[Start of section]
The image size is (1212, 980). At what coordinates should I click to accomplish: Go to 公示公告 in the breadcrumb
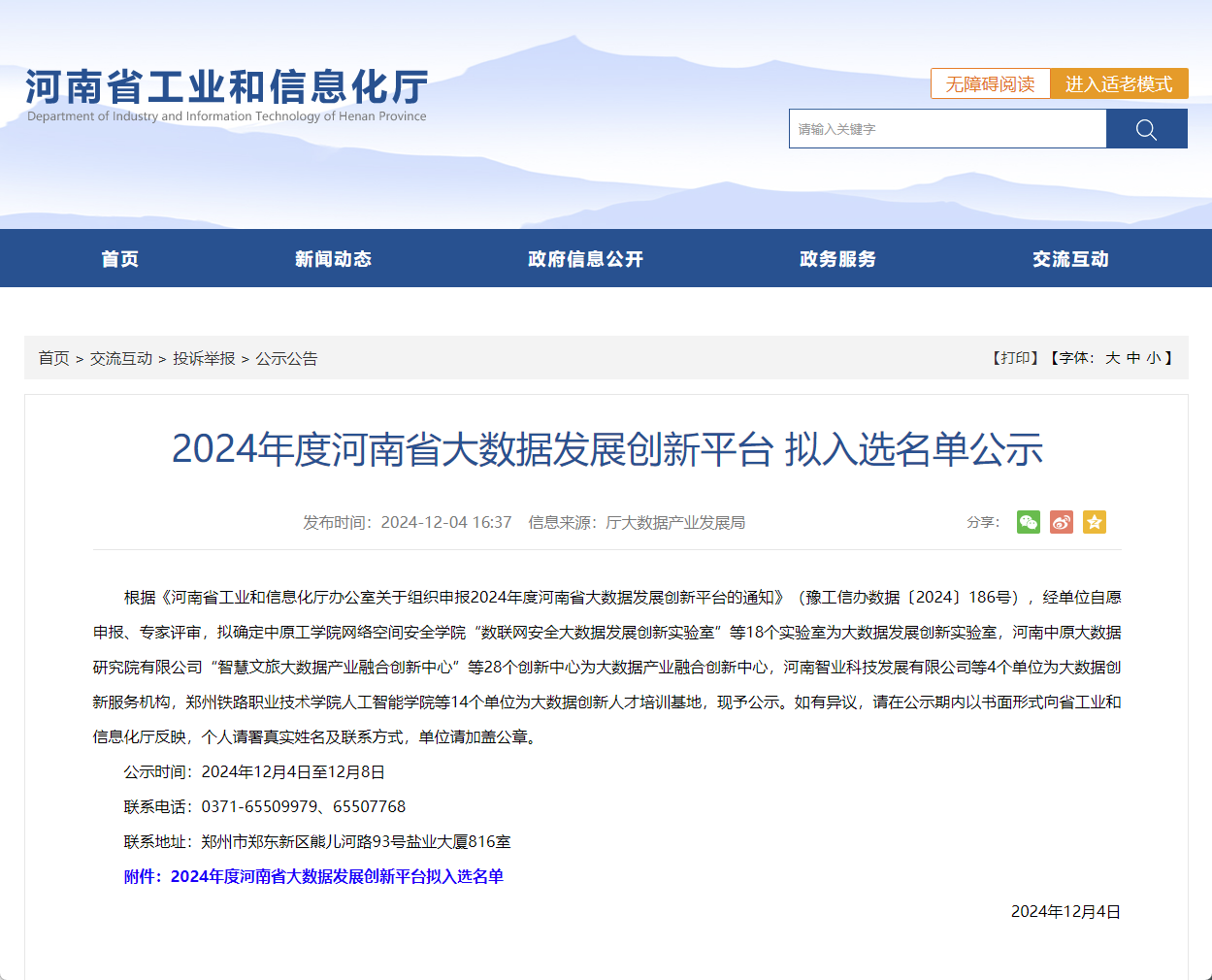(286, 358)
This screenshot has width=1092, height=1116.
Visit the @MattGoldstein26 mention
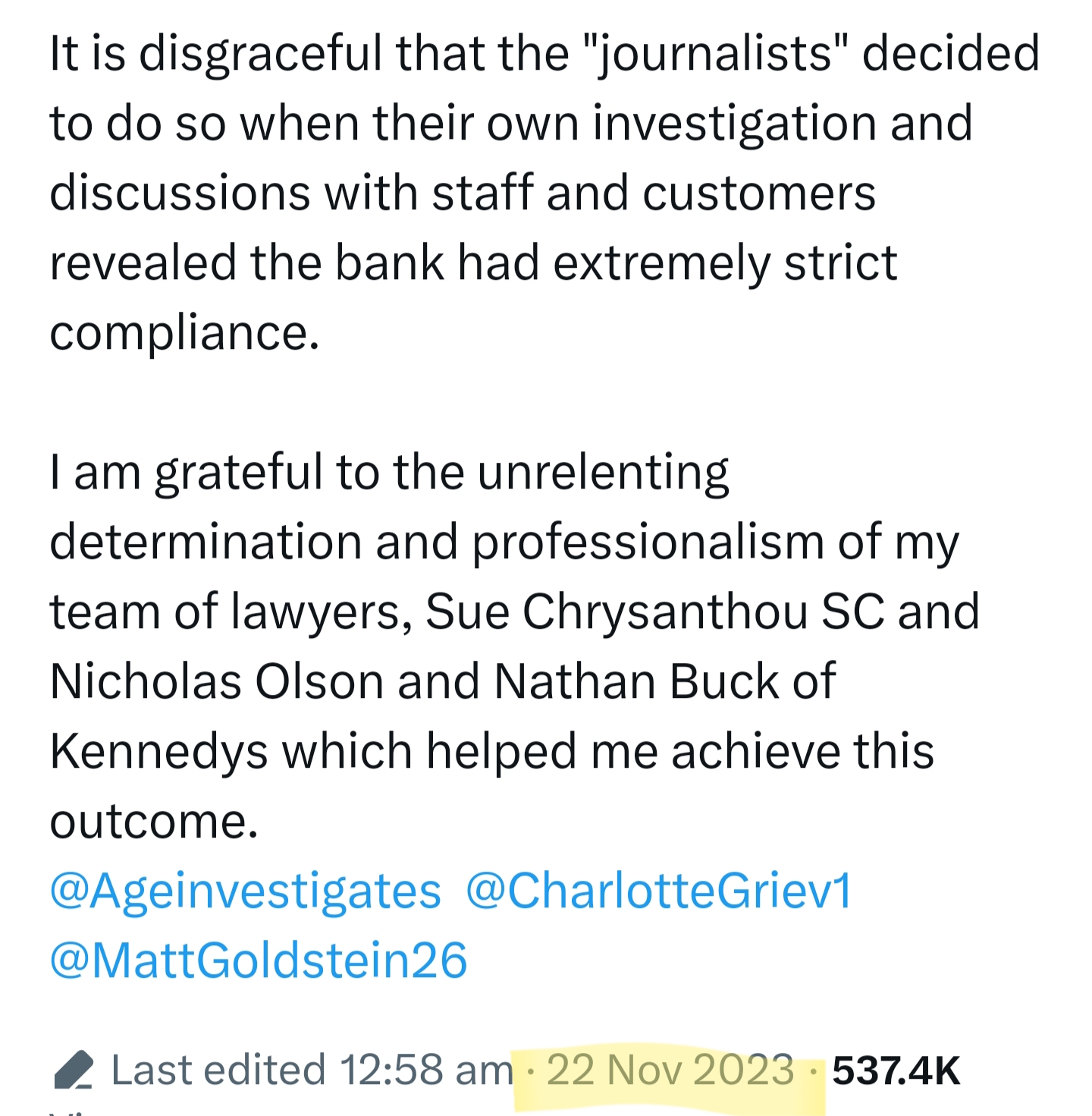pyautogui.click(x=258, y=960)
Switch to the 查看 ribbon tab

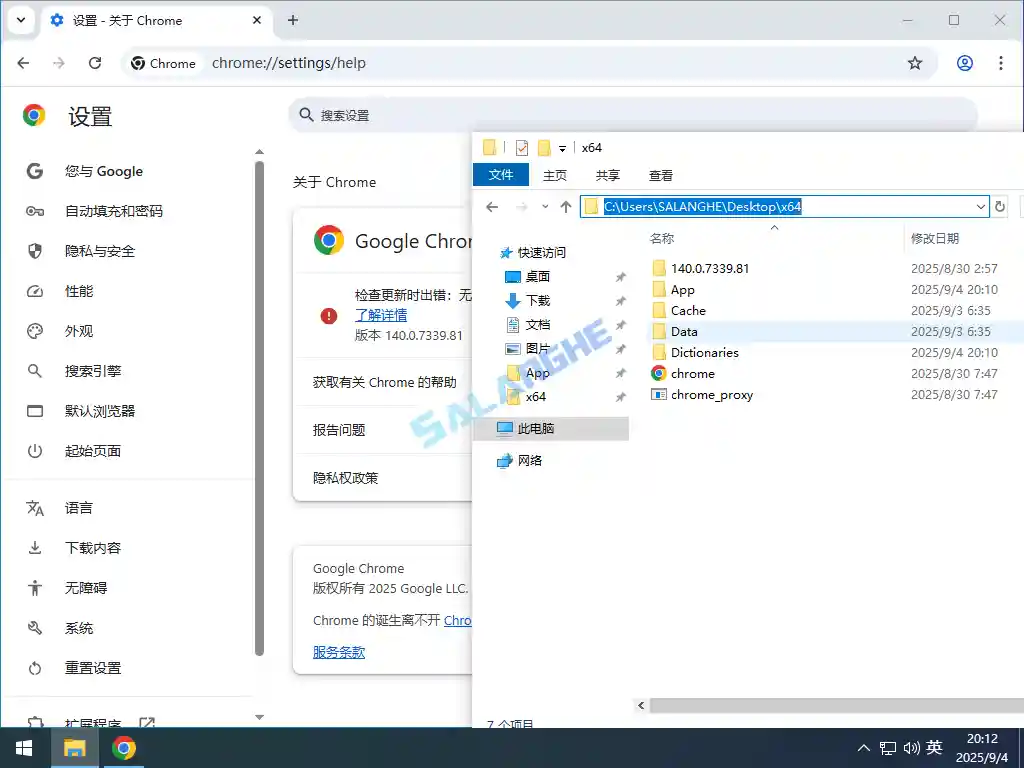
[End of section]
All lines from the one holding "Visit the @MattGoldstein26 mention" to the end of the listing above need to be duplicated exactly. None of the pictures should be included.

Visit the @MattGoldstein26 mention
pyautogui.click(x=258, y=960)
Switch to the 查看 ribbon tab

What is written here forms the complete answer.